On peut trouver un autre exemple de catégorisation
racisante sur le forum (dans la rubrique « général »
cette fois): un élève rapporte sur le forum interne s'être
fait agressé par des « racailles » qui voulaient lui voler son
ordinateur. Un autre répond:
« Si on passe pour les victimes du sud de Paris (parce
que c'est bien ce qu'ils doivent se dire entre eux hein) c'est vraiment pas
à cause du manque de flics... C'est juste parce que petit a petit, tout
ensemble, on accepte le fait d'être soumis à la populasse
locale. Donc quitte à ne pas avoir les noms des rebeus,
donne au moins ceux des témoins n'ayant pas bougé ! (mes
italiques) »
Epitech n'est pas située vraiment dans Paris, mais
à cheval entre Paris et le Kremlin Bicêtre, banlieue toute proche
dont la population au XXème siècle était principalement
composée d'ouvrier.e.s vivant d'abord dans un habitat très
précaire jusqu'à la construction de logements sociaux dans les
années 1920. Aujourd'hui, la majorité de la population est
toujours modeste, la population de cadres du Kremlin Bicêtre en 2009
n'était que de 16,9%, la majorité étant des
employé.e.s (21,6%) et des personnes sans activité
professionnelle (18,6) (source Insee). Si l'on passe de « racaille »
à « rebeu » dans le discours de certains élèves,
c'est par la catégorisation et les stéréotypes
partagés qui assimilent la population locale à des hommes
maghrébins délinquants. Un raccourci qui permet de recourir
à des catégories partagées, et qui n'est pas remis en
question par les autres élèves.
Lors des entretiens, très peu de personnes ont
parlé de catégorisation raciale, ce qui ne veut pas dire qu'il
n'y a pas de racisme à Epitech, comme nous l'avons vu plus haut il
existe bien.
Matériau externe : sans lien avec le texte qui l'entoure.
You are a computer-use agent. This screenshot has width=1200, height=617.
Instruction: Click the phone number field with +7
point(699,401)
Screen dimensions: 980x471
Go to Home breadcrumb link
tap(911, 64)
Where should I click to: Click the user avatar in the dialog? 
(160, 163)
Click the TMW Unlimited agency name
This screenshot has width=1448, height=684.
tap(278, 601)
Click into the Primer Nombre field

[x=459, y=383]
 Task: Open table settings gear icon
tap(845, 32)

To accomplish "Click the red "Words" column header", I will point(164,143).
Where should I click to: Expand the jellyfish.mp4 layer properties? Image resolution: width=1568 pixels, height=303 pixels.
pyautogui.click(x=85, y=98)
Guillaume montre une croyance à la catégorie «
asiatiques » et au stéréotype des asiatiques comme meilleurs
en informatique : « on a un regard sur les Asiatiques qui dit qu'ils
sont toujours capables de trucs énormes que c'est des débugueurs
et dans notre groupe il y en a un qui est asiat il représente un peu
ça dans le groupe pas niveau technique mais niveau débugue.
» Le seul qui présente une catégorisation plus
poussée serait Matthieu, qui a grandit dans le 93 et qui rejette toute
existence de rapports sociaux, pour n'analyser les choses qu'individuellement
:
« en fait quand tu me parles d'origine sociale j'ai
une idée en tête c'est les ethnies, les gens qui vivent dans les
banlieues plutôt racailles comparés aux gens qui vivent dans des
endroits respectables. L'origine sociale n'est pas pour grand-chose mais c'est
la mentalité de la personne. Je sais que la mentalité de la
personne se fait par rapport à son environnement mais bon t'es le
maître de ton monde, de cette partie-là en fait. C'est nous qui
supervisons la construction de notre mentalité à mon avis.
Même s'il avait un environnement dur s'il en est arrivé à
avoir une mentalité de racaille c'est parce qu'il est faible moi par
exemple je suis dans le 93 et c'est pas pour ça que je suis
arrivé à Epitech en ayant un mental de faible qui travaille pas.
»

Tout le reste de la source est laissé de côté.